**WORK INSTRUCTIONS**
Print the records below exactly, and do not carry over any picture.
----------------
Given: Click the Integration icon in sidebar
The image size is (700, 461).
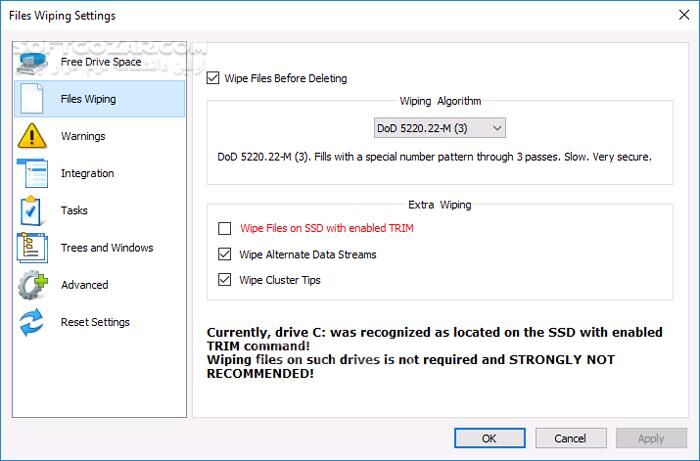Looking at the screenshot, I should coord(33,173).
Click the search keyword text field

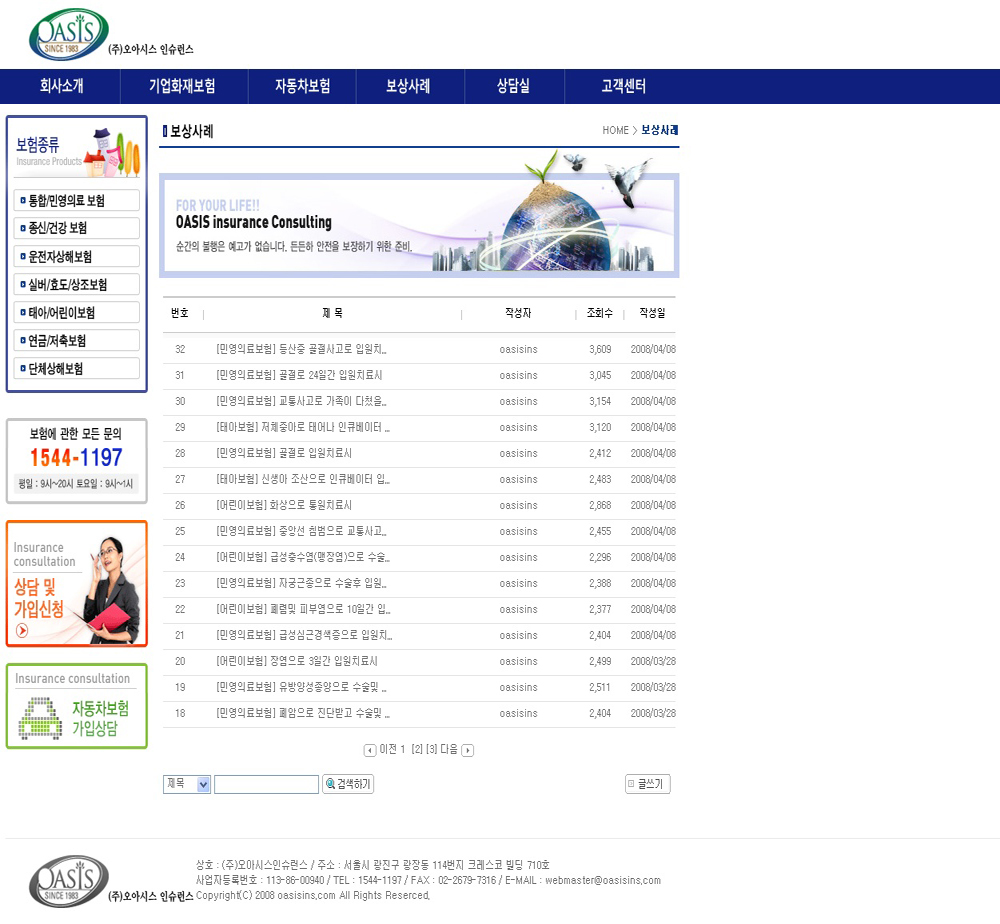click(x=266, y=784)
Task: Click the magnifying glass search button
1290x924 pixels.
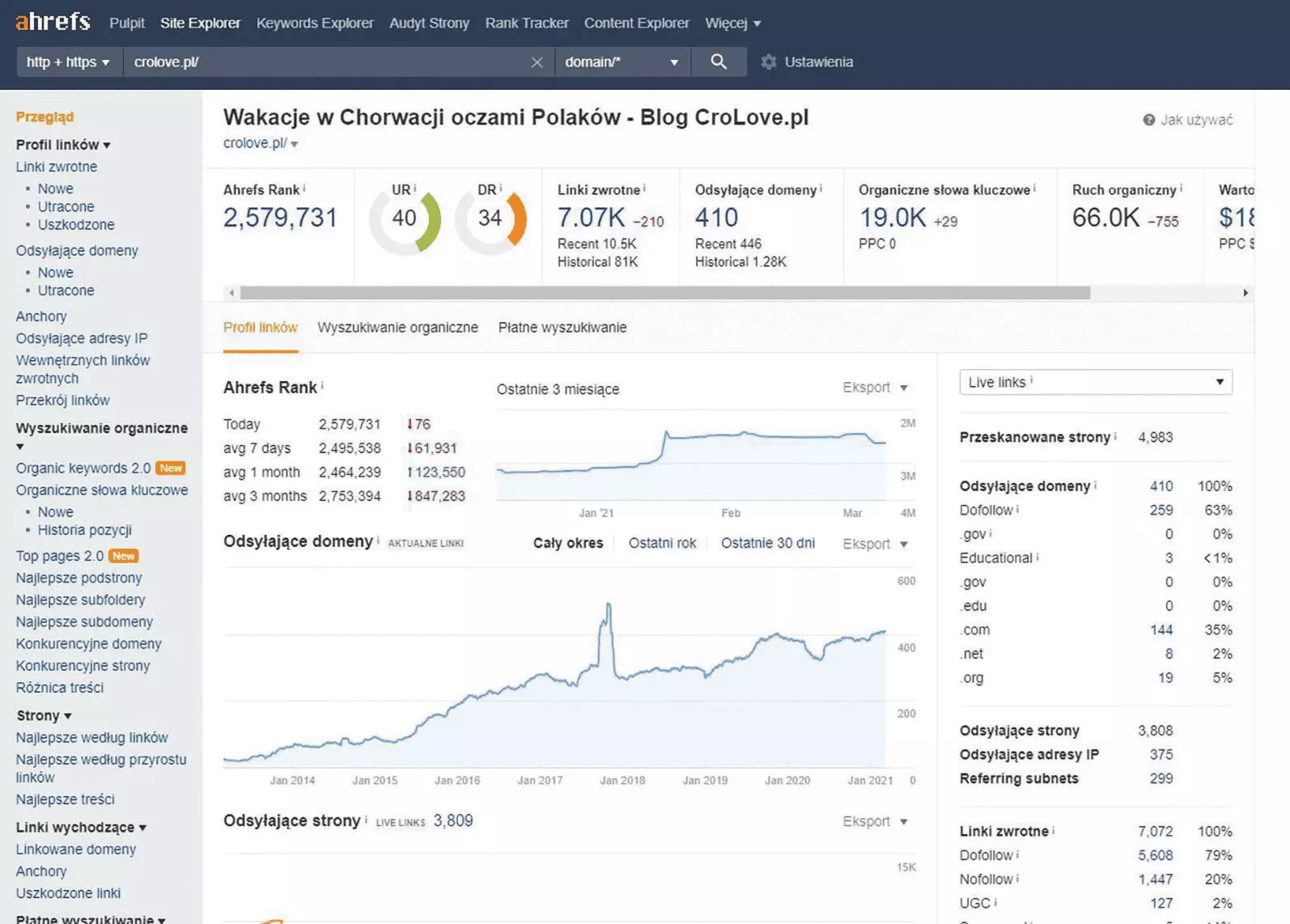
----------------
**RESULT**
Given: Click the Integration icon in sidebar
The image size is (700, 461).
Looking at the screenshot, I should coord(33,173).
Click the search keyword text field

click(x=266, y=784)
Task: Click the magnifying glass search button
1290x924 pixels.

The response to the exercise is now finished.